After four years, KU would have jurisdiction over 75 tuition waivers. Fifty would be for musicians, dancers, artists and other talented students. Twenty-five would be for varsity athletes.
At KU, the in-state tuition rate in 1993-94 will be $786 a semester. The non-resident rate will be $3,039 a semester.
The program was part of the regents' financial aid package that included $2.3 million for a need-based grant program, $500,000 more for the state's scholarship program and $127,000 for tuition waivers for National Merit and National Achievement scholars.
Frederick said he would prefer to have more tuition waivers for athletes.

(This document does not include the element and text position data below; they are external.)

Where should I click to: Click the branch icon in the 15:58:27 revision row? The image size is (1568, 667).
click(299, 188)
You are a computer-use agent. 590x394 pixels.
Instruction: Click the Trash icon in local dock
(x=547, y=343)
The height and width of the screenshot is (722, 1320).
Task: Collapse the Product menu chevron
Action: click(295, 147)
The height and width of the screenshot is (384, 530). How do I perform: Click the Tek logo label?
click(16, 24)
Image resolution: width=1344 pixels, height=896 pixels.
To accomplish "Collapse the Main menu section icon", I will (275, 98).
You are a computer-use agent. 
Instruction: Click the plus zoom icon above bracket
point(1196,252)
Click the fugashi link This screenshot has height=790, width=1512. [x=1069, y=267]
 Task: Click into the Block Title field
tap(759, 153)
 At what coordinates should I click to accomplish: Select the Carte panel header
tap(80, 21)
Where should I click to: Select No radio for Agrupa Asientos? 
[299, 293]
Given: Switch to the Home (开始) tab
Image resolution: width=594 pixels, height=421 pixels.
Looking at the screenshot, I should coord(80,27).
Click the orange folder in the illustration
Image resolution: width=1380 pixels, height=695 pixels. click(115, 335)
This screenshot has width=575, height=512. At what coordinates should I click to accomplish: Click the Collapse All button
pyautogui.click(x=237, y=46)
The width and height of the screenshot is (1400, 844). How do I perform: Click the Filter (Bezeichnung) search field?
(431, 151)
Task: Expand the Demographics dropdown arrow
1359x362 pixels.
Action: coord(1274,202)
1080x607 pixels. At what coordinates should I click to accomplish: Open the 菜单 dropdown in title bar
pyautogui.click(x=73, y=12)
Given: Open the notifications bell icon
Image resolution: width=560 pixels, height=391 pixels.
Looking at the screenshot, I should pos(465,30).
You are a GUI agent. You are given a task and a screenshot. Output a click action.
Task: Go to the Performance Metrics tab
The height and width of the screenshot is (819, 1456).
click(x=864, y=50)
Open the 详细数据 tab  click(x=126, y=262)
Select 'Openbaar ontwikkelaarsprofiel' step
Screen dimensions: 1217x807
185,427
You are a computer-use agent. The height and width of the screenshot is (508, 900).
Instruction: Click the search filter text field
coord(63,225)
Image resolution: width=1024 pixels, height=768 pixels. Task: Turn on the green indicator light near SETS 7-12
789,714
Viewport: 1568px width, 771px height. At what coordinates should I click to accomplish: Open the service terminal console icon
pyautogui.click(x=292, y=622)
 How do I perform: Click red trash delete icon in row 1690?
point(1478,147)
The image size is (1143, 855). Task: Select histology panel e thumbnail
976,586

"Obviously, we'd love to have 200 of them. I know that's not going to happen. I'm grateful for 25," he said.
KU'S WILLIAMS Educational Fund, a fund-raising program of the athletic department, must generated $3 million annually to finance scholarships for 450 students in 18 sports at KU.
"We survive by virtue of bringing in about $3 million in contributions," Shankel said. "Nebraska survives by having 75,000 people in the football stadium every Saturday."
Scott McMichael, assistant director of the Williams Fund, said it has been difficult for the program's 3,500 donors to keep pace with increases in non-resident tuition.
Non-resident tuition increases at KU have been in the double digits in four of the past five years. In the past 10 years, non-resident tuition has risen 117 percent.
"We're basically self-supporting here," McMichael said. "Any help we can get is much appreciated. We put on a class program here. For better or worse, we're the front porch of the university. We want it well represented."